§ WORK TO BE COMPLETED:
Extract the line that contains "1200x622 pixels." and every line after it through the end of the records below, exactly as written, leaving out any pictures.

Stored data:
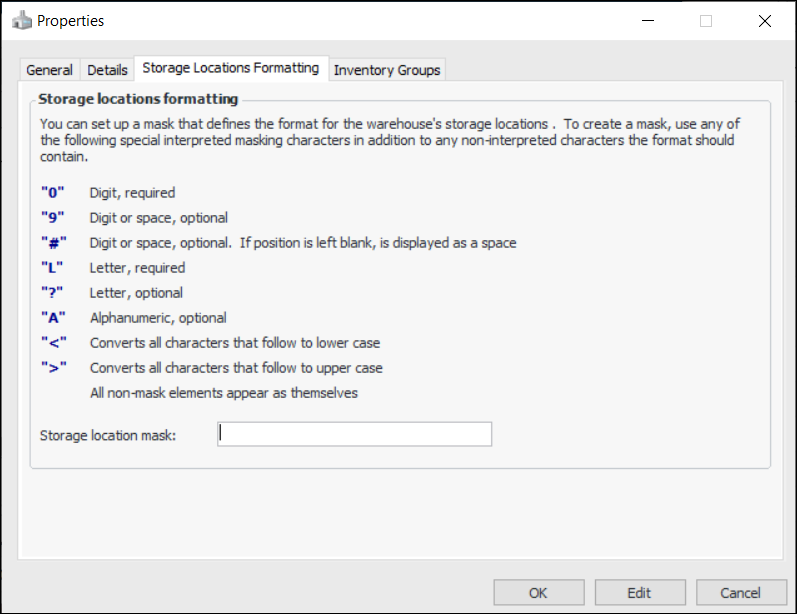The image size is (797, 614).
Task: Cancel the Properties dialog
Action: 741,592
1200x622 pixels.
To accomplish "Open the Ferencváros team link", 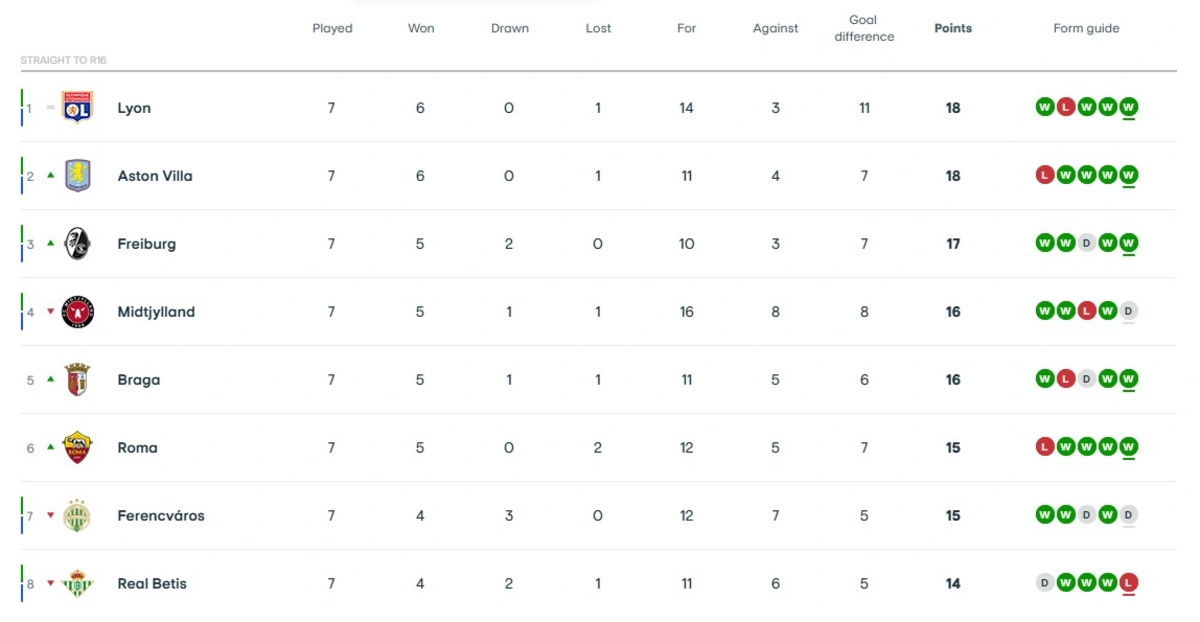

§ EXPECTED ANSWER:
1200x622 pixels.
To accomplish "Open the Ferencváros team link", 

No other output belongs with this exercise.